Claim of interest paid to the Noida Authority on account of purchase of land -allowable as revenue expenditure u/s 36(1)(iii) of the Act – Held that:- In order to claim allowance in respect of interest, there should be borrowing of capital and that unpaid purchase price of an asset does not amount to borrowing of capital, though a debt may be created - the interest was paid to Noida Authority not in respect of any capital borrowed from that Authority, but on the price of the plot remaining unpaid as per the provisions of the lease deed - there being no “capital borrowed”, the interest is not allowable as a deduction u/s 37(1) – against assessee.
ITAT deleted addition made by the AO on account of disallowance of bonus paid to the Directors in terms of Section 36(1)(ii) – Held that:- It was observed in the Bombay High Court case Metplast Pvt. Ltd vs DCIT (2011 (12) TMI 320 - Delhi High Court ) that so long as the bonus or commission is paid to the directors for services rendered and as part of their terms of employment it has to be allowed and sec.36(1)(ii) does not apply – in favour of assessee.
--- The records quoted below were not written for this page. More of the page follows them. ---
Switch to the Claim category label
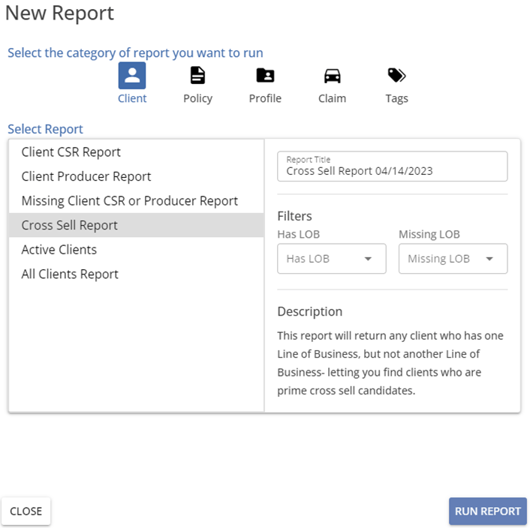pos(332,98)
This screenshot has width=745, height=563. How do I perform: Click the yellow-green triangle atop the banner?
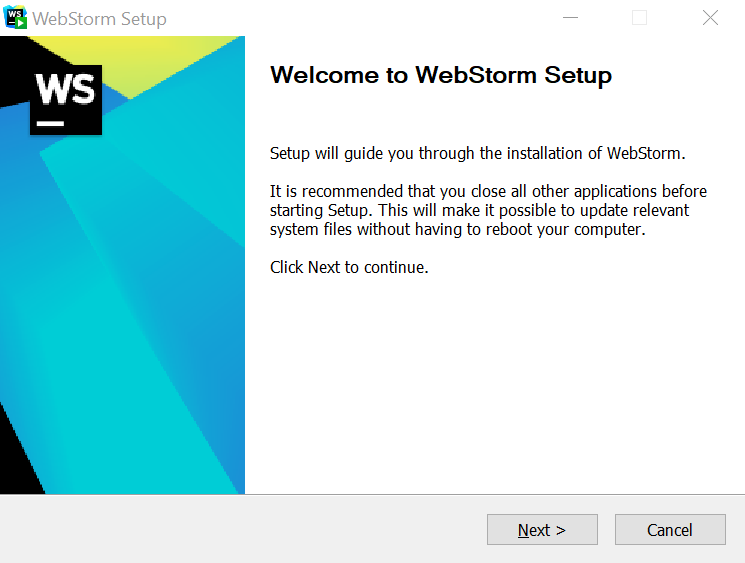coord(138,59)
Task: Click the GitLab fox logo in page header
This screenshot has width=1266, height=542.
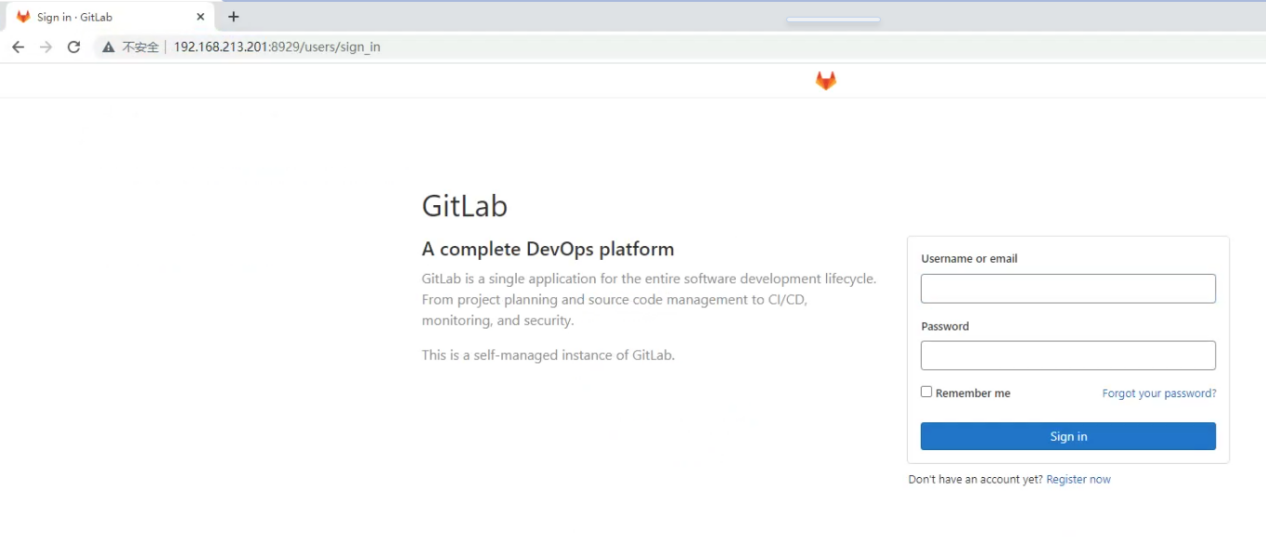Action: (825, 81)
Claim of Non-compete fee payable as revenue expenditure solely on the basis of agreement period and the mode of payment – Held that:- The period for which the assessee sought to eliminate competition was only 12 months which was too short a period to be considered as conferring an enduring benefit to the assessee and the non-compete fee was to be paid to the two persons in equal installments over a period of time – in favour of assessee.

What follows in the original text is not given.